We left the next morning for Missouri.
Unlike our initial foray into Memphis, we rode this time. Protection had gas but we had found power outages and contamination of supplies made obtaining gas elsewhere a questionable idea. Jackson wasn't too far. It and Whitesville were the closest places to us and we scavenged in both towns, particularly Jackson, frequently.
I had learned to like horses and all four of us were good riders. It wasn't as fast but speed wasn't that important. Making the round trip was. We had a trailer that Charles and I had built to use around the farm with the horses. We took five horses. Charles would start off riding his horse pulling the trailer with another horse in harness. Pam rode beside him and Melissa rode with me. I figured to cover about twenty to twenty-five miles a day terrain allowing.
According to my rough calculations on old highway maps, it was just over five hundred miles to Kansas City, Missouri. We used old maps because there were no new ones being printed! At my projected rate of travel, we had a good three weeks of constant movement to reach that city. I knew we would have to rest some. It would probably take four weeks assuming we had to go that far.
Pam had commented on the fact that we didn't know what we were looking for so how would we know when we found it. Melissa picked up that question speaking loudly enough for Pam and Charles to be heard, "Well, older husband, what should we look for?" Everyone chuckled.
I replied, "Abe said that we will find people who need our help. I am guessing that they will be people with a problem that is beyond their ability to resolve. First, we need to find people. We'll take steps after that depending upon what we find."
We were headed to Jackson as our first stop. Power had been off there since the tornados that ravaged the area the summer we arrived.
There was a house in Jackson for the community to use and that was our first stop. We knew it had a place for the horses and would be comfortable for us for the night. We had spent a number of nights there over the last year.

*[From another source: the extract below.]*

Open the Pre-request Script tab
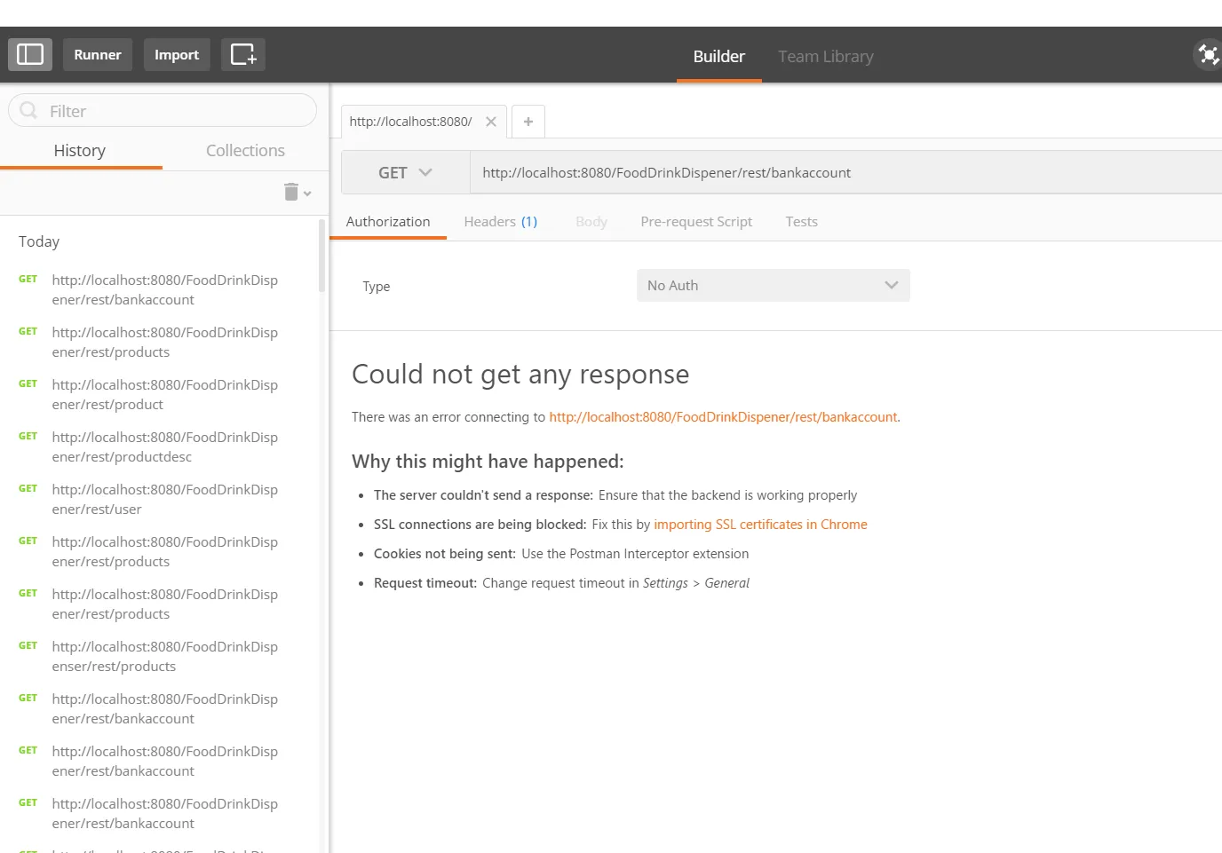Screen dimensions: 1222x853 coord(695,221)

We pulled in and took care of the horses and settled in for supper and the night. As usual, we slept together in one room.
The next morning, we cleaned up and saddled the horses and set off to cross I-40 heading north by northwest. Our next stop would be Alamo, Tennessee. Crossing I-40 represented new territory for us, since we hadn't crossed north of I-40 by more than a mile previously.
Our territory was smaller because our means of traveling was slower.